Interpretable Multi-Source Data Fusion Through Latent Variable Gaussian Process

Sandipp Krishnan Ravi,Yigitcan Comlek,Wei Chen,Arjun Pathak,Vipul Gupta,Rajnikant Umretiya,Andrew Hoffman,Ghanshyam Pilania,Piyush Pandita,Sayan Ghosh,Nathaniel Mckeever,Liping Wang

from arxiv, 27 Pages,9 Figures, 3 Supplementary Figures, 2 Supplementary Tables

With the advent of artificial intelligence (AI) and machine learning (ML), various domains of science and engineering communites has leveraged data-driven surrogates to model complex systems from numerous sources of information (data). The proliferation has led to significant reduction in cost and time involved in development of superior systems designed to perform specific functionalities. A high proposition of such surrogates are built extensively fusing multiple sources of data, may it be published papers, patents, open repositories, or other resources. However, not much attention has been paid to the differences in quality and comprehensiveness of the known and unknown underlying physical parameters of the information sources that could have downstream implications during system optimization. Towards resolving this issue, a multi-source data fusion framework based on Latent Variable Gaussian Process (LVGP) is proposed. The individual data sources are tagged as a characteristic categorical variable that are mapped into a physically interpretable latent space, allowing the development of source-aware data fusion modeling. Additionally, a dissimilarity metric based on the latent variables of LVGP is introduced to study and understand the differences in the sources of data. The proposed approach is demonstrated on and analyzed through two mathematical (representative parabola problem, 2D Ackley function) and two materials science (design of FeCrAl and SmCoFe alloys) case studies. From the case studies, it is observed that compared to using single-source and source unaware ML models, the proposed multi-source data fusion framework can provide better predictions for sparse-data problems, interpretability regarding the sources, and enhanced modeling capabilities by taking advantage of the correlations and relationships among different sources.

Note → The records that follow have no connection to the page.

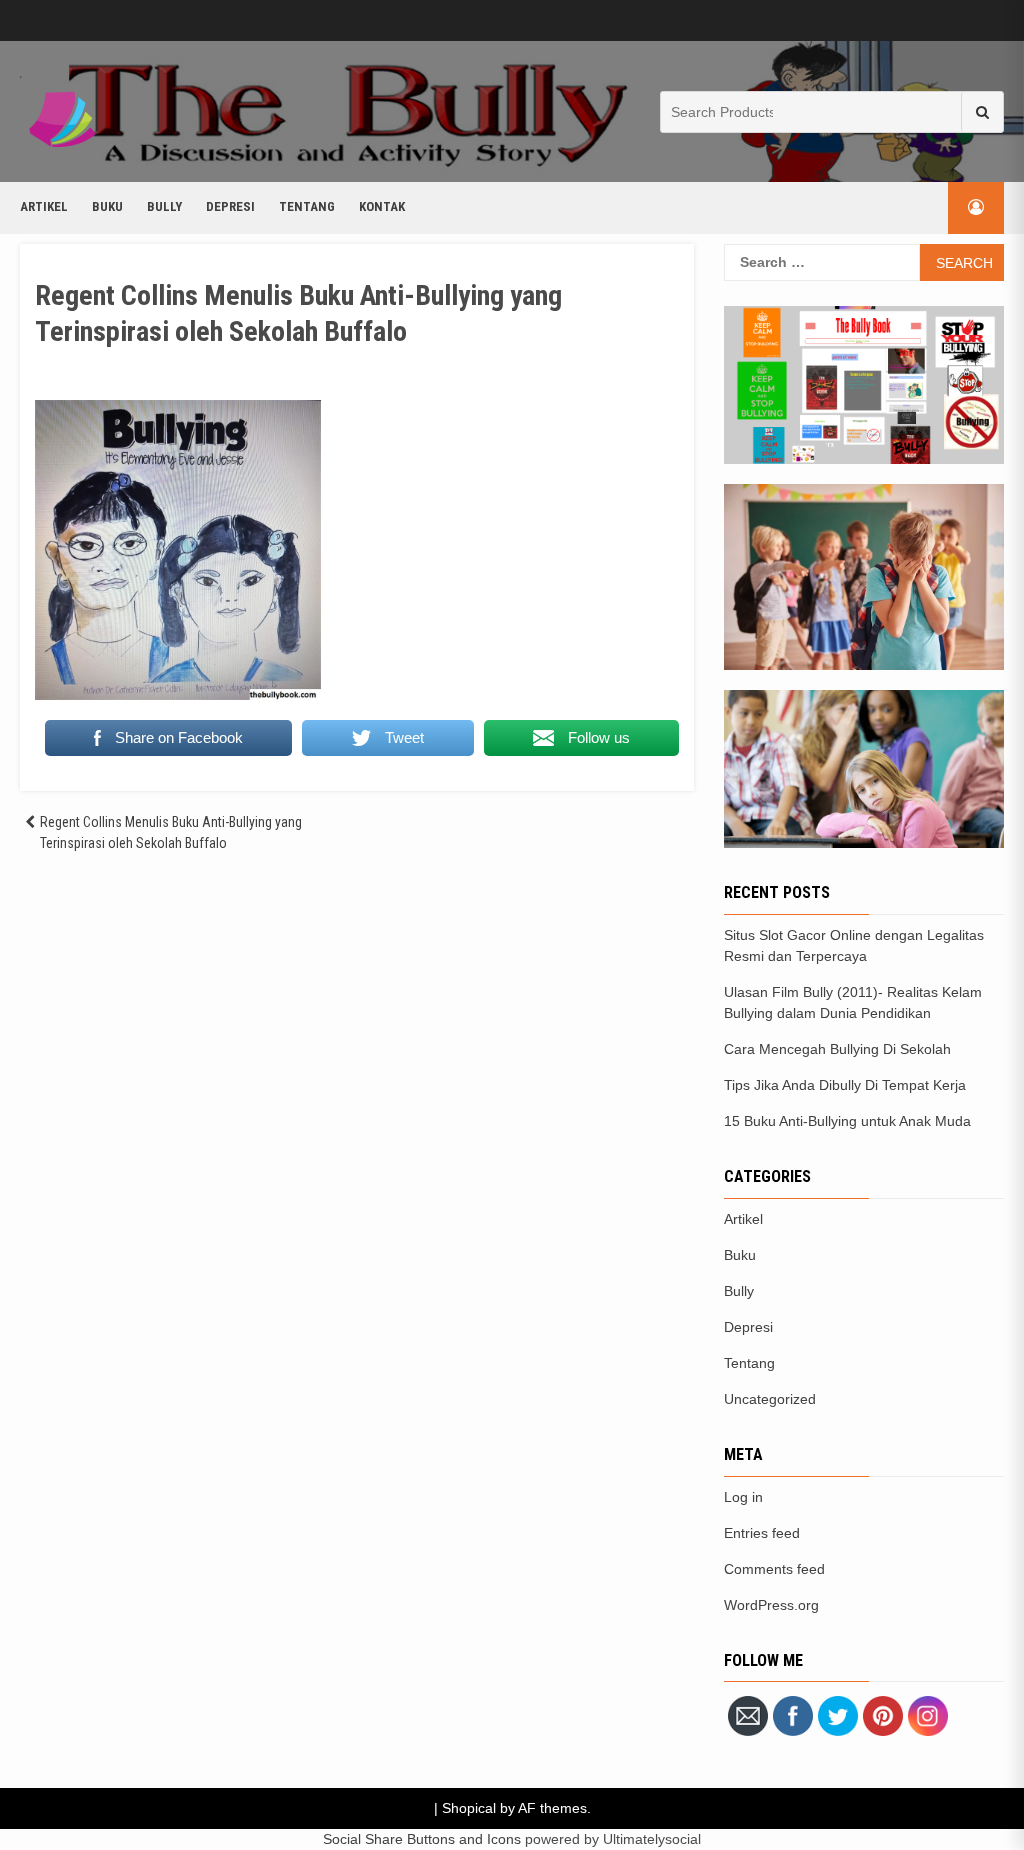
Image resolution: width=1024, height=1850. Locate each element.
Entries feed (762, 1533)
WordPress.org (771, 1605)
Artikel (44, 206)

翻译：随着人工智能和机器学习的发展，科学与工程领域的各个分支已利用数据驱动的代理模型，从众多信息源（数据）对复杂系统进行建模。这种发展显著降低了开发具备特定功能的高级系统所需的成本和时间。大多数此类代理模型是通过融合多种数据源构建的，这些数据源可能包括已发表的论文、专利、开放存储库或其他资源。然而，对于信息源中已知和未知底层物理参数在质量和全面性上的差异（这些差异可能在系统优化过程中产生下游影响），人们并未给予足够关注。为解决这一问题，本文提出了一种基于潜在变量高斯过程的多源数据融合框架。各数据源被标记为特征分类变量，并将其映射到物理可解释的潜在空间中，从而实现了具有源感知能力的数据融合建模。此外，引入了一种基于LVGP潜在变量的相异度度量，用于研究和理解数据源之间的差异。通过两个数学案例（代表性抛物线问题、二维Ackley函数）和两个材料科学案例（FeCrAl和SmCoFe合金设计）对所提出的方法进行了展示和分析。从案例研究中观察到，与使用单源模型和源不可知机器学习模型相比，所提出的多源数据融合框架能够利用不同数据源之间的相关性和关系，为稀疏数据问题提供更优的预测、关于数据源的可解释性以及增强的建模能力。